Otra característica era el llamado sistema de prueba tasada o tarifada en la cual la ley le daba la importancia al medio de prueba presentado al escrutinio del juzgador, independientemente de la forma de recolección, siendo la confesión la reina de las pruebas. Todos sabemos la forma en que muchas confesiones eran realizadas.
En este periodo histórico el Ministerio Público tenía una labor relativamente pasiva, de mero tramite de papeles y aceptación de la investigación que realizaba la Policía Nacional y el Juez de Instrucción. Esto a pesar de lo estipulado en el artículo 19 del Código de Procedimiento Criminal, cuando expresaba:
?Los fiscales están encargados de investigar y perseguir todos los delitos, cuyo conocimiento corresponda a los tribunales correccionales y criminales.
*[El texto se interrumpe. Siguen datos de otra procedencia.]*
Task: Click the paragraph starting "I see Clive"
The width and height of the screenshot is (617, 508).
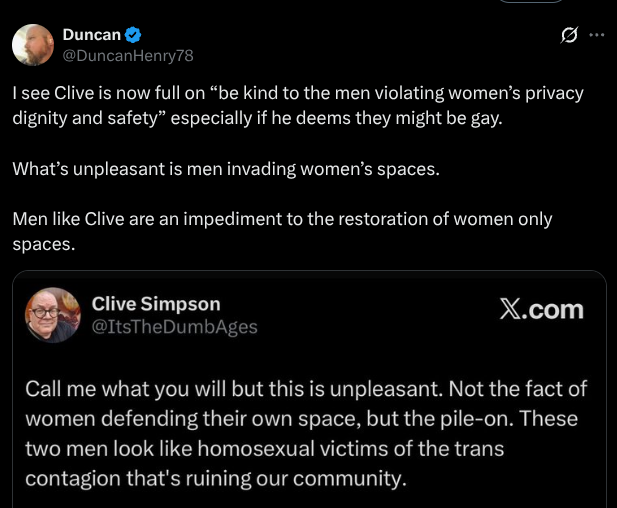Action: (x=297, y=106)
Aunque, por otro lado, algunos afirman que el Ministerio Público tenía más poder, concepto equivocado que parte de la premisa de que podía hacer ciertas actuaciones sin necesidad de que intervenga decisión jurisdiccional al respecto, motivados muchas veces en simples denuncias sin confirmación previa, o hasta en asuntos de tipo político o personal. Además, el Ministerio Público no tenía ningún respeto por los plazos constitucionales sobre sometimiento a la justicia con lo que de forma constante violentaba los más elementales derechos de los justiciables.
O sea, el concepto de más poder debemos asimilarlo a más violaciones, mas irrespeto, menos responsabilidad, menos preparación e, inclusive, menos trabajo.
Como en el país hemos tenido una permanente crisis institucional, que nace con la república, el Ministerio Público no escapa a esta realidad. Por lo que este funcionario ha sido constantemente tomado como punta de lanza del poder político de turno para perseguir, amedrentar y encarcelar a contrarios.
Teniendo total sumisión a los poderes fácticos y contrariando los principios básicos sobre los que se sustenta el Estado Democrático de Derecho.
En el plano formal, más no en el fondo, esto ha empezado a cambiar con la llamada constitucionalización del proceso penal.
El Ministerio Público ha tenido que ir adaptándose a su nuevo rol en el sistema adversarial o acusatorio, que no es mas que el que siempre debió tener: Investigación, objetividad e independencia.
Investigación pues, el proceso acusatorio separa las funciones de investigación de las jurisdiccionales, dando al Juez de la Instrucción la supervisión de las actuaciones del Ministerio Público (pues este debe solicitarle autorizaciones), y al Ministerio Público las de investigación y recolección de los elementos probatorios que serán sometidos a debate, teniendo que recolectar estas pruebas acorde con el principio de legalidad probatoria. Aunque, para no faltar a la verdad, esto es sólo en el papel.
Quien investiga normalmente sigue siendo la Policía, el Ministerio Público solo firma los papeles, no tiene los medios para hacerlo, aunque habrá excepciones.
Objetividad, porque tiene el deber de buscar y presentar pruebas de cargo y de descargo tal y como lo establece el Estatuto del Ministerio Público en su artículo 11 y el Código Procesal Penal en el artículo 260, lo cual, a decir verdad, todavía es una quimera.
Sobre la Independencia en sus funciones de los demás órganos de los poderes del Estado la Ley 78-03 que aprueba el Estatuto del Ministerio Público lo estipula en su artículo 13, y la Constitución de la República en su artículo 170 Autonomía y principio de actuación. Pero debemos agregar comillas a la misma.
Ahora, como antes, el Ministerio Público tiene total sumisión al poder político.
Aún estamos lejos de la objetividad e independencia funcional deseada, los pasos en ese sentido son tímidos, muy tímidos.